Esther has been doing her best to survive on unemployment insurance. “You cut back and you cut back and you cut back, but there’s only so much you can cut. You have to be so careful about budgeting—you budget rent, gas, electricity. My phone is disconnected. Disconnecting the cable isn’t so bad; I mean, if you’re out all day looking for a job, you’re not watching TV. But losing my phone and internet is tougher.”

Esther works hard to save money. “I live off the dollar store. I’m all over the place. I go from store to store to find the very, very cheapest necessities, just to make ends meet. I have to give credit to my parents—they showed us how to survive on a minimum.”

“My problem,” she continues, “is I have a lot of experience. And nobody wants to give you what you should be earning. With my experience in the medical field, I should be earning at least $16-18 an hour. But there’s so many people out there trying to get jobs, employers aren’t willing to give you what you should be earning. They can get someone younger, with less skills and experience for $10, $8 an hour.” Esther sighs. “I’m not a dumb person. I know what I should be making with my qualifications. When you go into an interview, even if you should be earning much more, you have to ask, ‘Can you give me at least $12?’ But even then that’s asking for too much, because they want you to work for nothing, and no health insurance, no benefits. It’s very stressful. You have to accept that you’ll have to take a job for $10, even though you know you’re worth more.”
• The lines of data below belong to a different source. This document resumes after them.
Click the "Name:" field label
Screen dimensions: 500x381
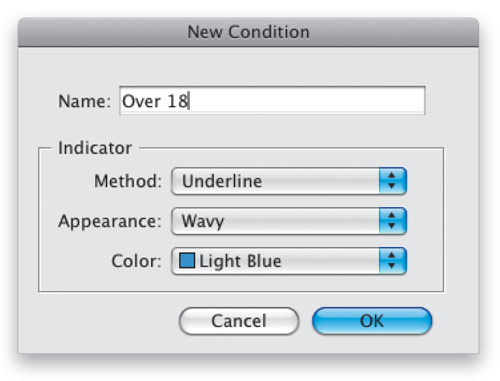coord(84,101)
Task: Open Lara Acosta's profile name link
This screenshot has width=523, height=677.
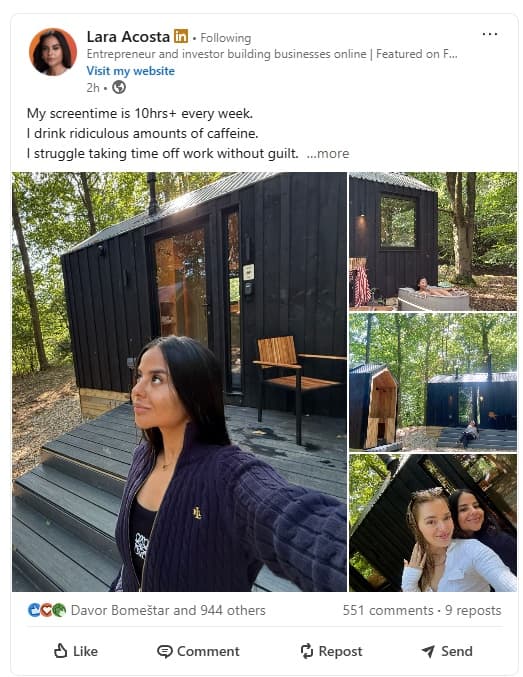Action: tap(128, 37)
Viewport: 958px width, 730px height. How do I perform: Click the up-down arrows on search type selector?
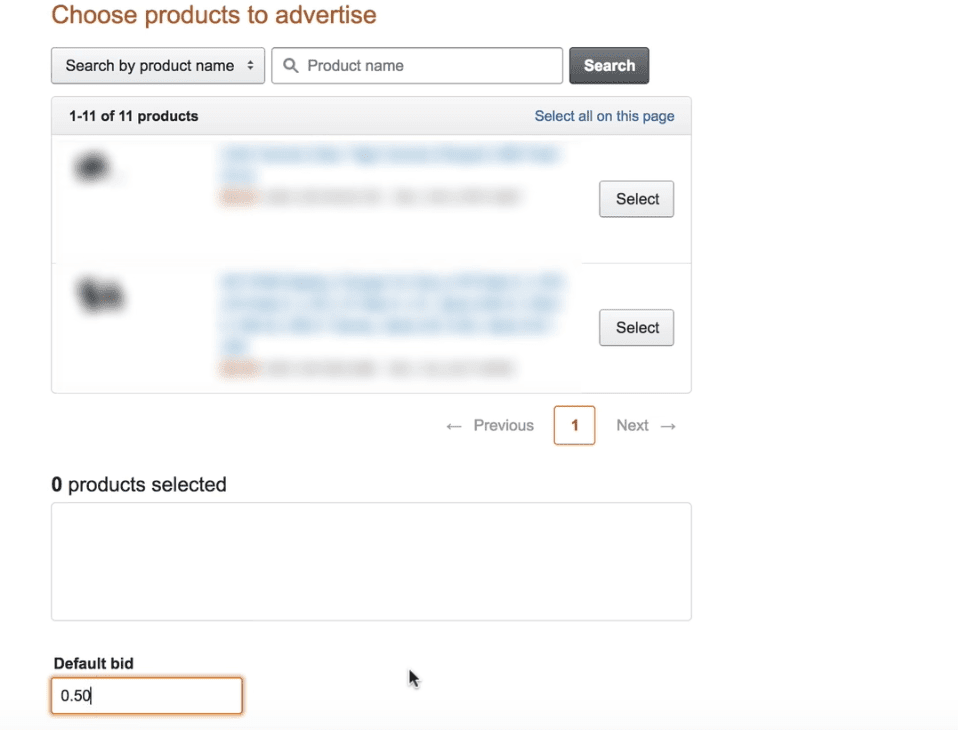pyautogui.click(x=252, y=65)
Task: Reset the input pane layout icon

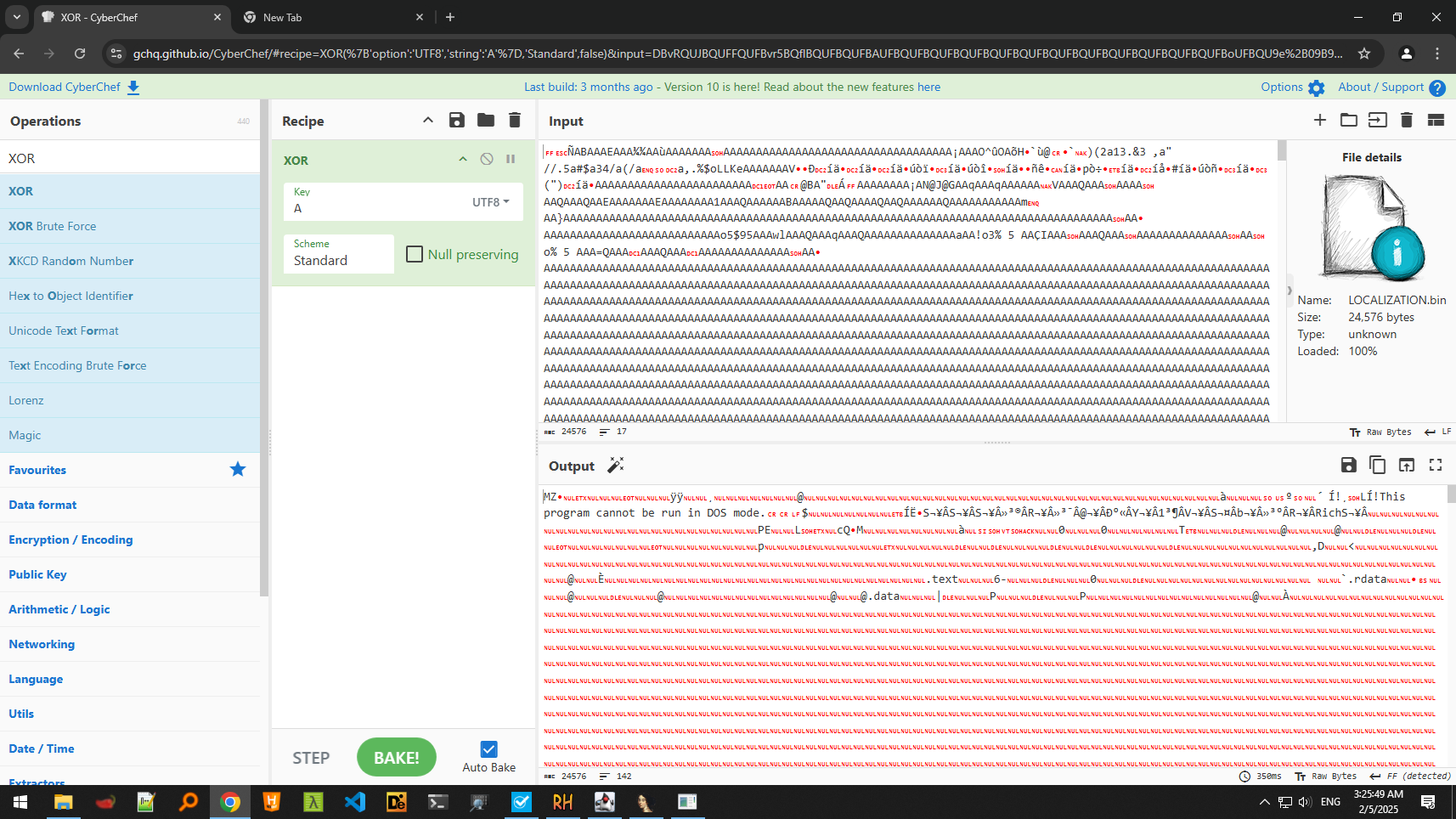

Not only are wages being decreased, Esther explains, but employees are being asked to work harder for that lower pay. “For example,” she says, “I’m bilingual. People want you to be an interpreter for the office, running around half the day translating for everyone while doing the same amount of medical work. But are they willing to pay you for that, for doing two jobs in one? They’re not. But you have to take it cause there’s nothing else, you have to take what they dish to you.”

And that’s not all—in Esther’s experience, basic employee rights are also falling by the wayside. “Once you get a job nowadays, you have to do whatever they tell you. You have to keep your mouth shut, you have to be a humble mouse.” She shakes her head indignantly. “I don’t want to bring up slavery, but really, sometimes that’s what the system feels like. You work harder, and you’re making less, and you’ve got no dignity anymore. There are some places where you can’t even smile or laugh, you have to be so rigid in their control system. You can’t take time off for a sick child or a sick parent. You can’t speak your mind, you can’t imply in any way that you deserve to be treated better than you’re being treated. They’ll just throw you right out. Cause we’re a dime a dozen in this recession. When you’re a dime a dozen, there’s nothing you can do, cause they can hire someone for less.”

Esther does have plans for the future, but they’re complicated. “I’m trying to go back to school,” she says. “The problem is that classes are expensive, even online. You’re at this age—I’m gonna be 50 years old—and you ask, should I go back to school and get in debt for $80,000? You have to get yourself in debt to get yourself a job.”

After a moment, she continues. “I guess it’s like they say, the rich get richer and the poor get poorer. There’s no more middle class, there’s either rich or poor. And I don’t think there’s a way to get from one to the other.”

“Still, I’m optimistic,” Esther says. “It’s tough. But I’m a strong person. I’m going to come out one way or another. Whether they like it or not, I’m gonna come out of this.”